Hij zucht nog een keer diep en pakt dan zijn mobiel om Ingrid te bellen. De telefoon gaat over en direct neemt ze op. Zodra hij haar stem hoort voelt hij een vibratie door zijn lijf gaan. “Hoi Peter, met Ingrid. Ben je bij mijn oma geweest? Hoe gaat het met haar? Iets ontdekt? Sorry, ik ratel maar door, maar ik ben ook zo bezorgd.” Peter laat even een stilte vallen en reageert dan. “Hoi Ingrid. Ik weet niet wat er aan de hand is, maar ik denk dat het goed is als je zo snel mogelijk bij je oma gaat kijken, want ze reageerde heel vreemd toen ik de kamer in kwam.” Hij legt uit wat er is gebeurd en hoort Ingrid al snel zijn kant uitlopen.
Ingrid ziet Peter staan bij de deur van haar oma’s kamer. Ze voelt zich weer rood worden als ze dichterbij komt. Zijn ogen die geaccentueerd worden door zijn donkere wenkbrauwen, laten haar bijna wankelen op haar benen. Ze weet dat hij sterk genoeg is om haar op te vangen met die mooie, slanke, maar stevige handen en krachtige armen. Ze roept zichzelf tot de orde, loopt hem voorbij en opent de deur van de kamer en ziet haar oma nog steeds mompelend en lijkbleek in haar stoel zitten met haar hand op haar hart.
Ingrid knielt voor haar oma neer en pakt haar handen beet. “Wat is er gebeurd oma?”
Peter is achter Ingrid aangelopen en als Thérèse opkijkt en hem ziet begint ze weer te schreeuwen “Ga weg! Ga weg!” Peter snelt de kamer uit en blijft op de gang wachten. Hij hoort hoe Ingrid haar oma geruststelt en hoort haar vragen wat er aan de hand is. Thérèse is zo van streek dat ze geen woord uit kan brengen. “Ik ga heel even wat water voor u pakken oma, ik ben zo terug.”
Voordat Ingrid naar het keukentje loopt gaat ze eerst naar Peter. “Ik weet niet wat er aan de hand is, maar ik denk niet dat ze dat nu zal kunnen vertellen. Ik blijf bij haar tot ze weer rustig is. Wil jij tegen de leiding zeggen dat ik hier ben. Het is beter als jij nu weggaat. Ik bel je als ik je nodig heb.”
Peter knikt instemmend, draait zich om en loopt in gedachten verzonken weg. Hij wordt warm van binnen als hij denkt aan hoe liefdevol Ingrid met haar oma omging. Haar zachte, kleine handen die haar oma geruststellend streelden. Hij weet dat het, zeker op dit moment, ongepast is, maar wat zou hij graag die handen op zijn lijf voelen. Haar ranke lichaam tegen zijn lichaam.

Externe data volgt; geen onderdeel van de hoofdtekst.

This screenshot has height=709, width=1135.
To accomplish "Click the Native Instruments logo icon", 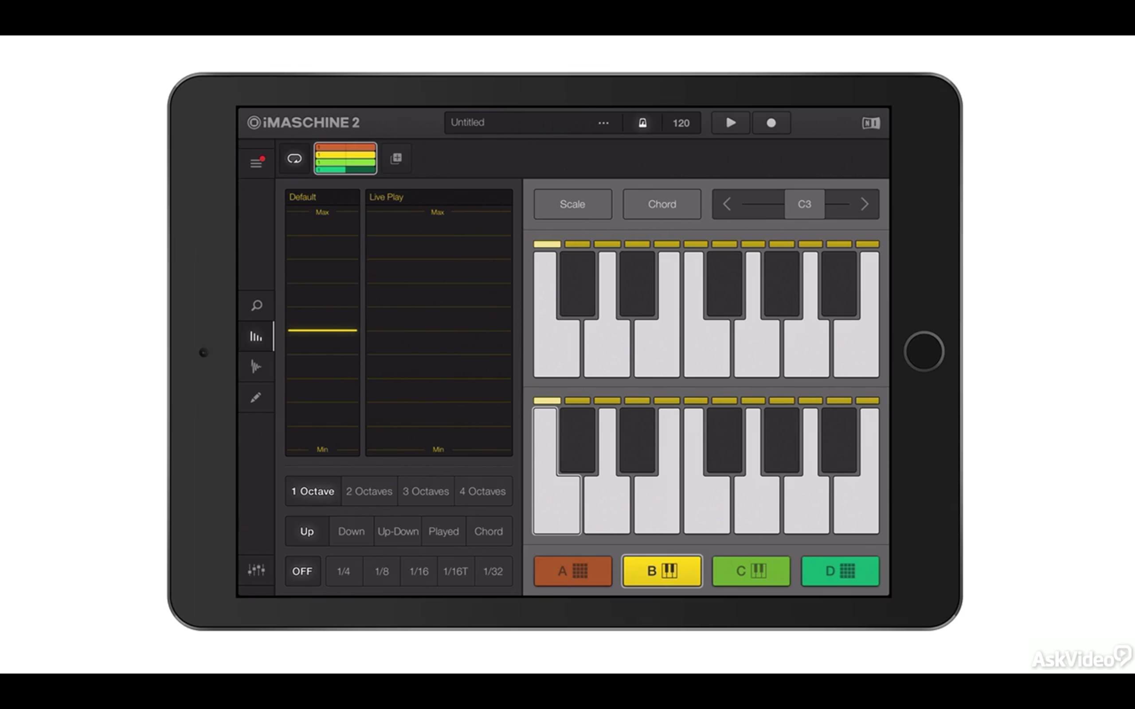I will pos(870,123).
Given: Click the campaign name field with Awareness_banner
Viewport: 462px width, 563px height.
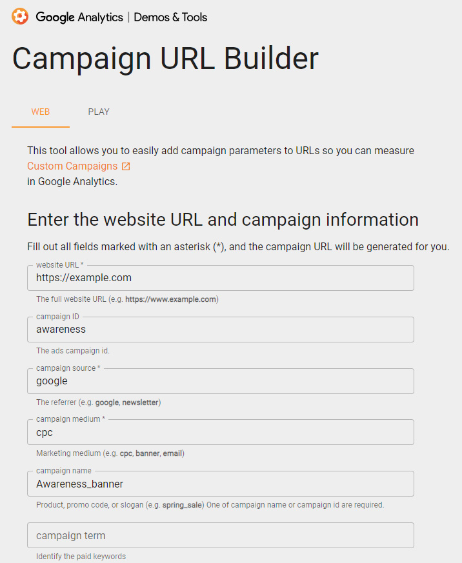Looking at the screenshot, I should click(x=221, y=484).
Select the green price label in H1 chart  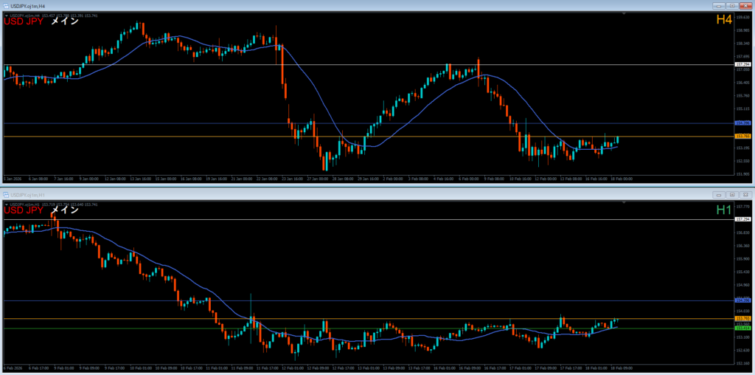pos(742,328)
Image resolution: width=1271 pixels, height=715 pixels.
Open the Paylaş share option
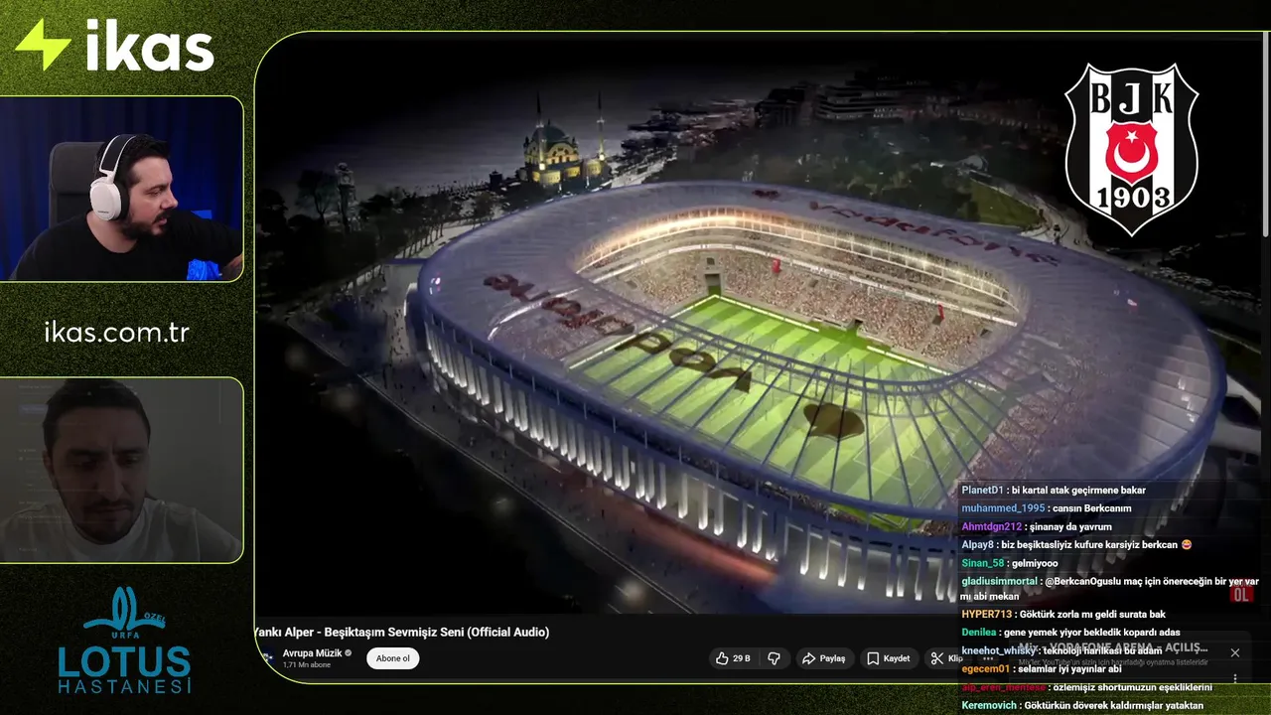824,658
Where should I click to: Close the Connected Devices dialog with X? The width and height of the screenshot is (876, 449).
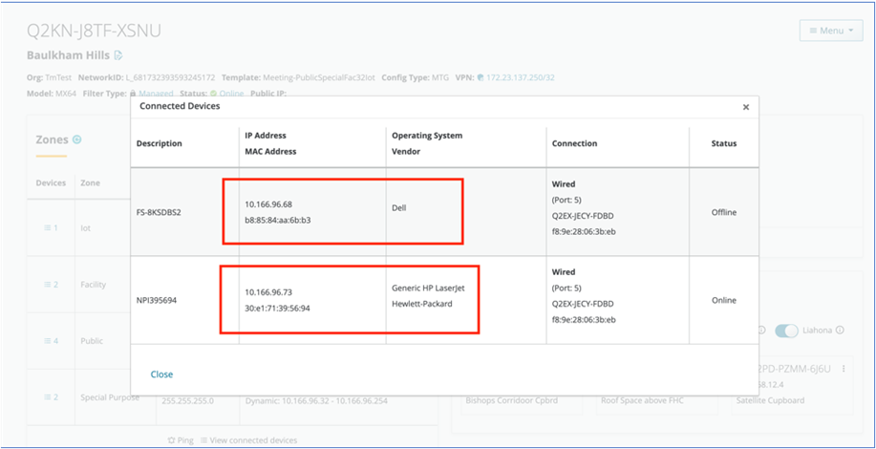[x=746, y=107]
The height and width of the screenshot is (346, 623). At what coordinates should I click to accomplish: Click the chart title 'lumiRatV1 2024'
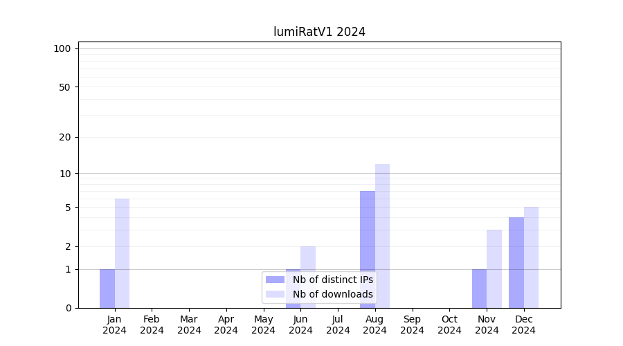[319, 32]
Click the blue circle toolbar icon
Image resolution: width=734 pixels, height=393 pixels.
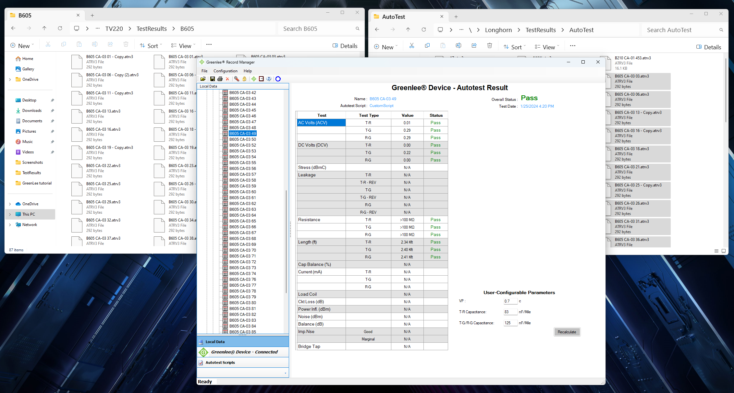click(278, 79)
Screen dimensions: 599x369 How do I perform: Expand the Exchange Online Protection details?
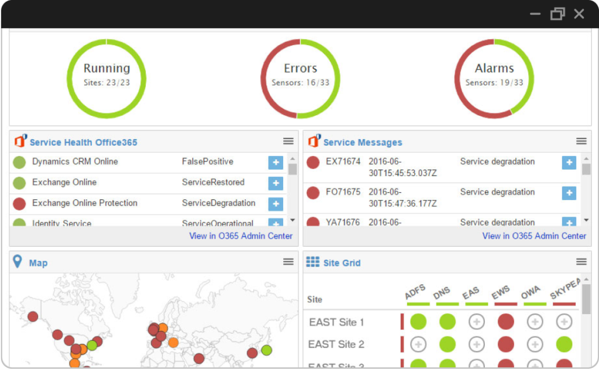point(276,204)
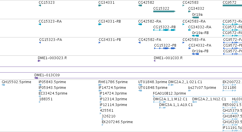Screen dimensions: 242x132
Task: Click the DME1-013C09 purple arrow feature
Action: (x=36, y=78)
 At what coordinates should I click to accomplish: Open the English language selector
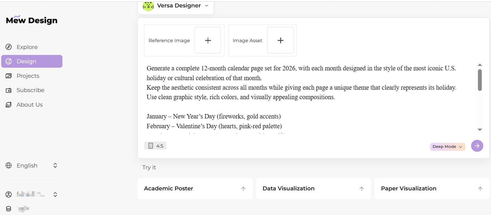coord(31,165)
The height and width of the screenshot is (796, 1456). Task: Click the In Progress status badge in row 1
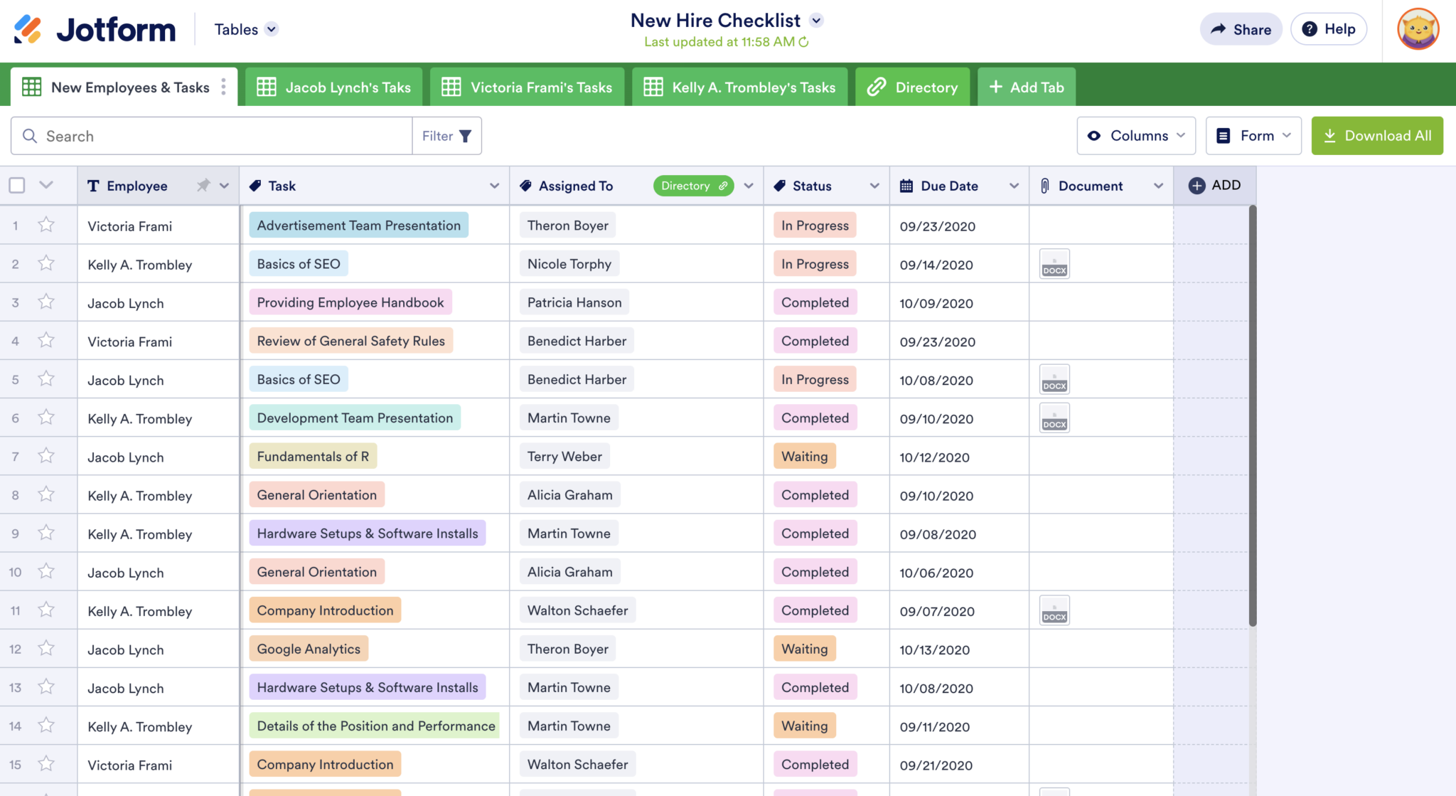(x=813, y=225)
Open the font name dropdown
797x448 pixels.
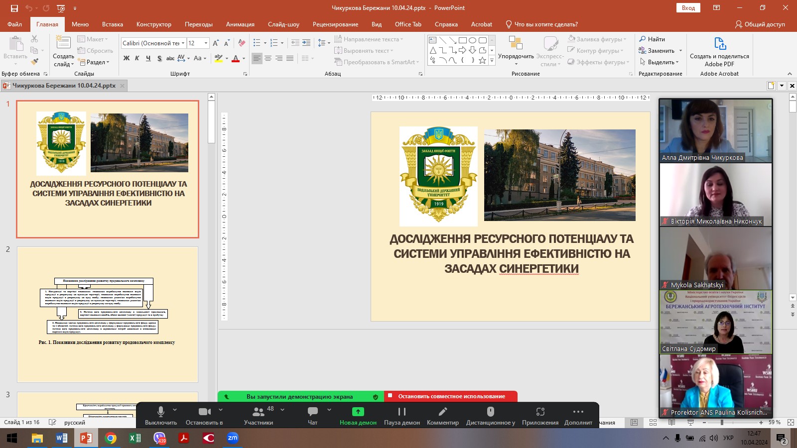[183, 43]
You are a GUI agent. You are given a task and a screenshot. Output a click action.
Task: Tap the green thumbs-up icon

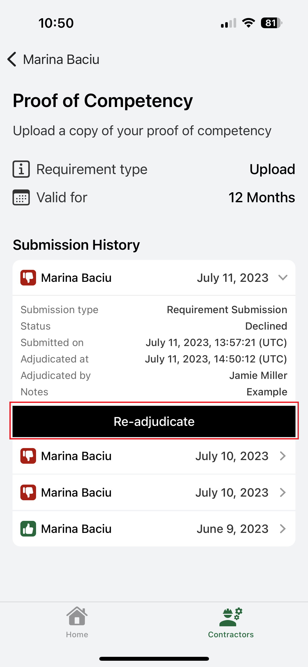point(28,529)
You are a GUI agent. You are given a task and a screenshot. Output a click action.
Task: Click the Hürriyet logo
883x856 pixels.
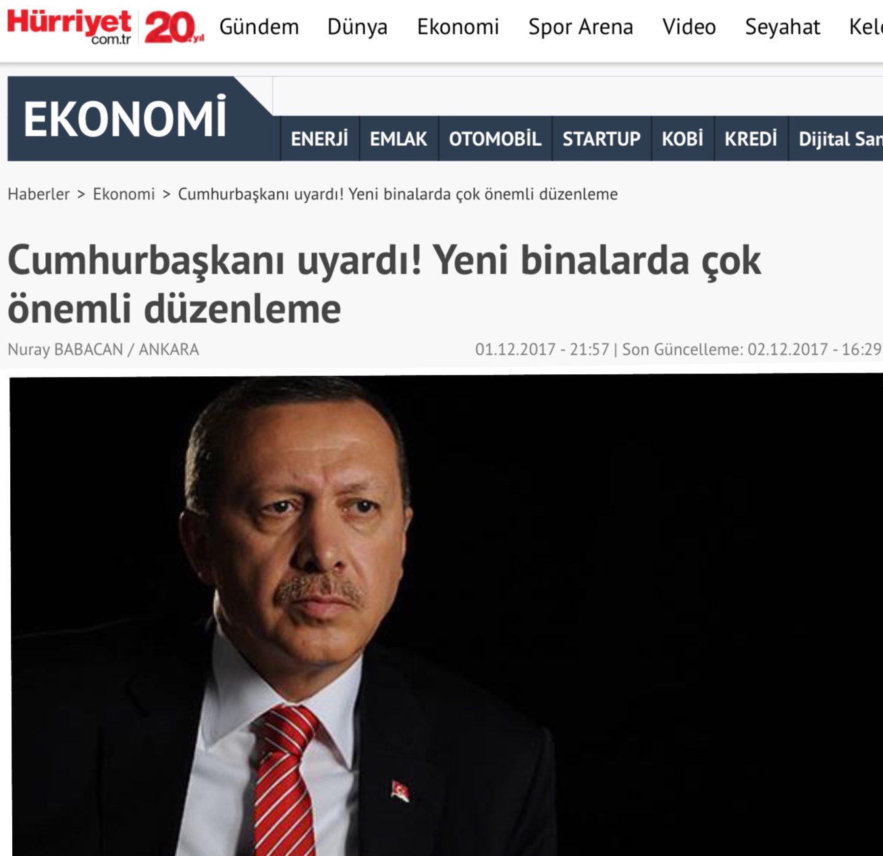tap(69, 27)
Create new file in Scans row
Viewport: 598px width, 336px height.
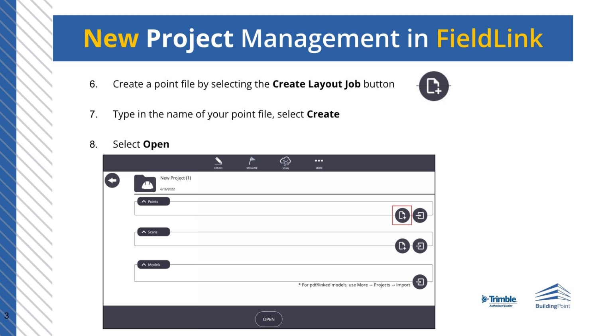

Ingrid kijkt hem nog even na, naar zijn stevige schouders, zijn smalle heupen met die strakke billen.
Dan loopt ze naar het keukentje om afleiding te zoeken en er weer voor haar oma te zijn. Ze laat haar oma voorzichtig een slokje water drinken, maar voelt de handen van haar oma nog trillen. “Wat is er toch gebeurd oma? Het lijkt wel of u een geest heeft gezien.” Haar oma reageert niet, ze staart alleen voor zich uit.
Ingrid besluit de tv aan te zetten, wie weet geeft dat voldoende afleiding. Ze blijft tot haar oma in bed ligt en haar ogen dichtgevallen zijn. Morgen zal ze kijken of ze er achter kan komen waarom haar oma zo geschrokken is van Peter.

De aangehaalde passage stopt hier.